### Instructions for the task:
Beginning at the line that contains "Click into the Portfolio AQ field" and ending at the last line of the entries, write out each line exactly; include nothing outside that span.

### Data excerpts ###

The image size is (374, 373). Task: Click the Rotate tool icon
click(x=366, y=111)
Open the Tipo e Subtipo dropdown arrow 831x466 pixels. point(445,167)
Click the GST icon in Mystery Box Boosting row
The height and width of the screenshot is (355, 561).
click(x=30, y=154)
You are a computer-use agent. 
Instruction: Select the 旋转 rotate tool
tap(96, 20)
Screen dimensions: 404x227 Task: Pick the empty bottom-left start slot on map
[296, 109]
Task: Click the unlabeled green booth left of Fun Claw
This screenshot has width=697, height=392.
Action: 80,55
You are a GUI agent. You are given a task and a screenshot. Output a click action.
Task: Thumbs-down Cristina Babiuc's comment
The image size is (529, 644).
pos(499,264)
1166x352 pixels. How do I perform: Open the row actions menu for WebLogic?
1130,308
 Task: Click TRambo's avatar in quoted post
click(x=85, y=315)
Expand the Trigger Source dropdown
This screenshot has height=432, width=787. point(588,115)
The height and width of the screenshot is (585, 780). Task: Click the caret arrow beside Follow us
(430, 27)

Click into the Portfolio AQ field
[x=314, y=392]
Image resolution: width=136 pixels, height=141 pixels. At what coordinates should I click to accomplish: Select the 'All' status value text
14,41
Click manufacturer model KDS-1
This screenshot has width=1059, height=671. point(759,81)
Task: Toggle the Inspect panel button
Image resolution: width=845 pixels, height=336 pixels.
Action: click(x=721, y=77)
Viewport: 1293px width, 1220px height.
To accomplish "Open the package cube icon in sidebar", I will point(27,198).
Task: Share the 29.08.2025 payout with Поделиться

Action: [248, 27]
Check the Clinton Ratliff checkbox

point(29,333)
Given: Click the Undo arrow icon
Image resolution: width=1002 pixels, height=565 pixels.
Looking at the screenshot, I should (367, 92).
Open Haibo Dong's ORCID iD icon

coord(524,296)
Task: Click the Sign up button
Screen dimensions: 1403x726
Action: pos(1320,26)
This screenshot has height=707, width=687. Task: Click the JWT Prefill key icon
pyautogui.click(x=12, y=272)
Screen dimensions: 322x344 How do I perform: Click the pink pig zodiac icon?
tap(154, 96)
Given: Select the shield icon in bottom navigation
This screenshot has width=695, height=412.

###

### Output of the exercise:
Click into the Portfolio AQ field
[x=314, y=392]
Image resolution: width=136 pixels, height=141 pixels. At what coordinates should I click to accomplish: Select the 'All' status value text
14,41
Click manufacturer model KDS-1
This screenshot has width=1059, height=671. point(759,81)
Task: Toggle the Inspect panel button
Image resolution: width=845 pixels, height=336 pixels.
Action: click(x=721, y=77)
Viewport: 1293px width, 1220px height.
To accomplish "Open the package cube icon in sidebar", I will point(27,198).
Task: Share the 29.08.2025 payout with Поделиться

Action: [248, 27]
Check the Clinton Ratliff checkbox

point(29,333)
Given: Click the Undo arrow icon
Image resolution: width=1002 pixels, height=565 pixels.
Looking at the screenshot, I should (367, 92).
Open Haibo Dong's ORCID iD icon

coord(524,296)
Task: Click the Sign up button
Screen dimensions: 1403x726
Action: pos(1320,26)
This screenshot has height=707, width=687. Task: Click the JWT Prefill key icon
pyautogui.click(x=12, y=272)
Screen dimensions: 322x344 How do I perform: Click the pink pig zodiac icon?
tap(154, 96)
Given: Select the shield icon in bottom navigation
This screenshot has width=695, height=412.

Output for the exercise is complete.